See also: Lowest ever sales of farm antibiotics recorded in UK
However, campaign group Alliance to Save Our Antibiotics, whose members include Sustain, the Soil Association and Compassion in World Farming have issued a joint statement accusing the government of deliberately weakening the rules in comparison to EU legislation.
According to the groups, there are “loopholes and weaknesses” in the legislation and how it is interpreted may allow the overuse of antibiotics on farms to continue.
EU rules ‘watered down’
Unlike the EU, the Westminster government has refused to ban the practice of feeding prophylactic or preventative antibiotics to groups of animals where no animals have been diagnosed as sick.

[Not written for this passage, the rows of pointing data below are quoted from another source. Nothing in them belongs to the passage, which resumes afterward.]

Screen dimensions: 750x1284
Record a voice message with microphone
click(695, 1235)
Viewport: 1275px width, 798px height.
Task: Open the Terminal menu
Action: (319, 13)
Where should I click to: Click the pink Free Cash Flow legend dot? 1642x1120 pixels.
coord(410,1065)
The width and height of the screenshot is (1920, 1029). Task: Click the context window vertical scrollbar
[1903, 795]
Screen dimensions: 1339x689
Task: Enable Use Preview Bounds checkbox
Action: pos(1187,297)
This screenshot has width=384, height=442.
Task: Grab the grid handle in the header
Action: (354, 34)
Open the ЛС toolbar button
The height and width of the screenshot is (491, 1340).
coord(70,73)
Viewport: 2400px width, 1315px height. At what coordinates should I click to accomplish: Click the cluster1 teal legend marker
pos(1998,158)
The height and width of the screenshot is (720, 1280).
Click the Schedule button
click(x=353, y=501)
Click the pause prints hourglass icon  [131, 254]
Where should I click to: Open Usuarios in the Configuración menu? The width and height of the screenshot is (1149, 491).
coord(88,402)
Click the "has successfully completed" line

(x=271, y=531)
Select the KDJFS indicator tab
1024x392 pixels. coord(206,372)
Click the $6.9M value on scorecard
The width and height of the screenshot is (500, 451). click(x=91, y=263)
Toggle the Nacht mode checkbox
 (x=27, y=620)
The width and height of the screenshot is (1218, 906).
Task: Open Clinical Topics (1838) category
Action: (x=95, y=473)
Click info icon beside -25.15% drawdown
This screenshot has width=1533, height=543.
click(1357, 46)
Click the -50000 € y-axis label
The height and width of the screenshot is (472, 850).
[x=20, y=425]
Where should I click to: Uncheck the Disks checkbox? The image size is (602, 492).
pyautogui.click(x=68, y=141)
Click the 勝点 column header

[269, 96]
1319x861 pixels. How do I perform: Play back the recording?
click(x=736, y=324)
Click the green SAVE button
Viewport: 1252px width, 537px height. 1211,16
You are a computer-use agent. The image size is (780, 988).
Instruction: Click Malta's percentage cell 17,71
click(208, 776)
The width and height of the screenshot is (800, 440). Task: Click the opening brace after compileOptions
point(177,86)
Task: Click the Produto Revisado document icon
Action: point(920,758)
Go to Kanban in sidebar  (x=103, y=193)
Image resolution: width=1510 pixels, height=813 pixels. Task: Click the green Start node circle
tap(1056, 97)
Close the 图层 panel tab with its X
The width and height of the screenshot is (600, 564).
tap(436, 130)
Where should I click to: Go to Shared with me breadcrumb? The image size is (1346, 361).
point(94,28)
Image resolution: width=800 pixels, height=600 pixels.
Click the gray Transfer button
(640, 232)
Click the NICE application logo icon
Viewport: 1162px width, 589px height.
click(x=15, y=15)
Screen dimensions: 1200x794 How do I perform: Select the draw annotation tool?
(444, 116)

Cóilín Nunan, of the Alliance to Save Our Antibiotics, said: “Some of the new rules on farm antibiotic use are welcome and long overdue.
“Unfortunately, the government has deliberately weakened the legislation, in comparison to the EU’s, and this will allow some poorly run farms to keep on feeding large groups of animals antibiotics, even when no disease is present.
“We are also concerned the ban on using antibiotics to compensate for inadequate animal husbandry and poor farm management practices may not be properly implemented.”
The alliance is urging the UK government to set more ambitious targets to cut antibiotic use in farming and ban group prophylaxis with antibiotics, introduce mandatory antibiotic-use data collection and set new, more ambitious targets for reducing farm antibiotic use.
Currently, about 75% of UK farm antibiotic use is still for group treatments. Targets should be set to reduce group treatments to less than 30% by 2030 and cut overall farm antibiotic use by 40% by 2030, the alliance says.
VMD response
In response, a spokesperson for the Veterinary Medicines Directorate said: “We do not support the routine use of antibiotics, including where antibiotics are used to compensate for inadequate farming practices.
“However, a blanket ban of prophylaxis could be harmful to animal health and welfare, while also increasing the risk of diseases spreading.”